Semi-Supervised Semantic Segmentation via Adaptive Equalization Learning (2110.05474v1)

Abstract: Due to the limited and even imbalanced data, semi-supervised semantic segmentation tends to have poor performance on some certain categories, e.g., tailed categories in Cityscapes dataset which exhibits a long-tailed label distribution. Existing approaches almost all neglect this problem, and treat categories equally. Some popular approaches such as consistency regularization or pseudo-labeling may even harm the learning of under-performing categories, that the predictions or pseudo labels of these categories could be too inaccurate to guide the learning on the unlabeled data. In this paper, we look into this problem, and propose a novel framework for semi-supervised semantic segmentation, named adaptive equalization learning (AEL). AEL adaptively balances the training of well and badly performed categories, with a confidence bank to dynamically track category-wise performance during training. The confidence bank is leveraged as an indicator to tilt training towards under-performing categories, instantiated in three strategies: 1) adaptive Copy-Paste and CutMix data augmentation approaches which give more chance for under-performing categories to be copied or cut; 2) an adaptive data sampling approach to encourage pixels from under-performing category to be sampled; 3) a simple yet effective re-weighting method to alleviate the training noise raised by pseudo-labeling. Experimentally, AEL outperforms the state-of-the-art methods by a large margin on the Cityscapes and Pascal VOC benchmarks under various data partition protocols. Code is available at https://github.com/hzhupku/SemiSeg-AEL

Insights into Adaptive Equalization Learning for Semi-Supervised Semantic Segmentation

The paper "Semi-Supervised Semantic Segmentation via Adaptive Equalization Learning" introduces a framework aimed at enhancing the performance of semi-supervised semantic segmentation under conditions of data imbalance, particularly in datasets exhibiting a long-tailed label distribution like Cityscapes. The proposed Adaptive Equalization Learning (AEL) framework seeks to address the challenges posed by such imbalances by introducing strategies that focus on under-represented and under-performing categories, providing a comprehensive approach to improving segmentation results using both labeled and unlabeled data.

Core Contributions

The authors identify a critical issue in semi-supervised semantic segmentation, where datasets tend to be imbalanced regarding the distribution of categories. This imbalance is problematic in training scenarios that rely heavily on pseudo-labeling and consistency regularization, potentially leading to degradation in learning effectiveness for under-represented classes.

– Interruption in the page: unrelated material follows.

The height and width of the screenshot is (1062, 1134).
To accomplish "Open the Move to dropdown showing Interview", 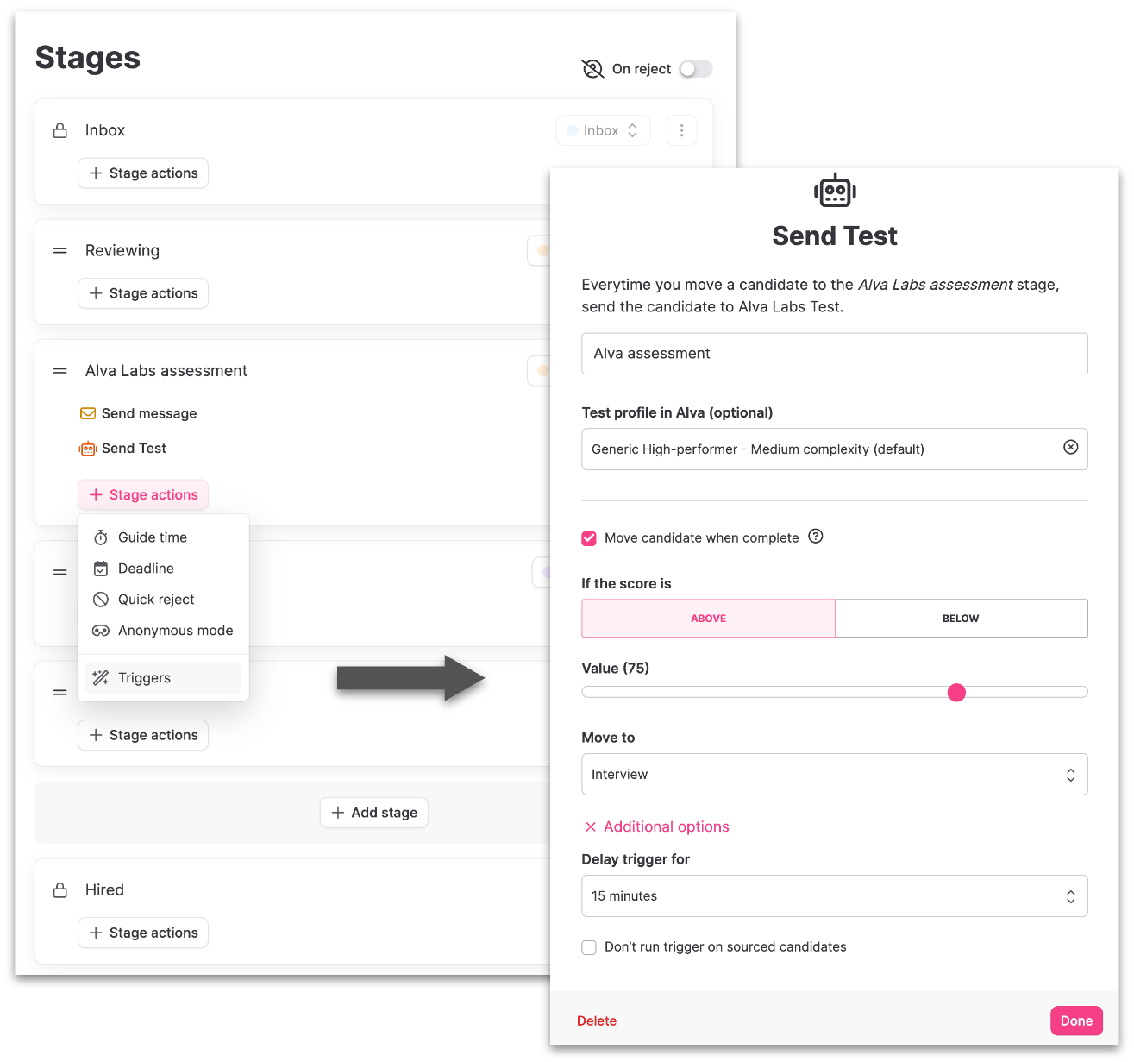I will (x=834, y=774).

To remediate this, the paper makes several key contributions:

1. Confidence Bank: This component records category-wise performance dynamically during training and aids in identifying under-performing categories without explicit class frequency information. It informs the other components of AEL by providing a real-time performance metric for each category, improving the model's focus dynamically.
2. Adaptive Data Augmentation: Two novel data augmentation techniques—Adaptive CutMix and Adaptive Copy-Paste—are introduced. These methods intelligently increase the presence of under-performing categories during training. This aspect challenges previous approaches, demonstrating that well-planned augmentation strategies can ameliorate the segmentation bias common in imbalanced datasets.
3. Adaptive Equalization Sampling: This strategy selectively samples more pixels from the under-performing categories based on the confidence scores, ensuring these categories are better represented in the training phase.
4. Dynamic Re-Weighting: By applying this strategic re-weighting method to the learning process, noise from erroneous pseudo-labeling is alleviated, enabling smoother learning curves for less represented classes.

Experimental Evaluation

The experimental setup demonstrates the effectiveness of the proposed AEL framework on the Cityscapes and PASCAL VOC 2012 benchmarks, surpassing existing state-of-the-art results. For instance, on the Cityscapes dataset, AEL achieved mIoU improvements of up to 16.39 percentage points over supervised baselines under reduced data partitions. This significant performance lift highlights AEL's potential in enhancing learning for categories traditionally underserved due to data availability constraints.

Additionally, the experiments extend to a full dataset scenario using Cityscapes coarse data as unlabeled input, revealing that AEL effectively improves even when ample labeled data is present, suggesting robustness to various semi-supervised setups.

Implications and Future Research Directions

The implications of AEL are twofold. Practically, it enables more effective utilization of available annotated datasets while minimizing annotation efforts, critical in real-world applications where data labelling is costly. Theoretically, it pushes the boundary on approaches to handling class imbalance in semi-supervised setups, a persistent issue across various machine learning domains.

Future research can explore further refinements to the confidence bank mechanism to increase its adaptability and precision. Investigating how AEL interacts with different backbone architectures or larger, more diverse datasets such as ADE20K may provide additional insights into its generalizability. Moreover, exploring the integration of AEL techniques into fully supervised learning could yield innovative strategies to handle ever-present class imbalance issues.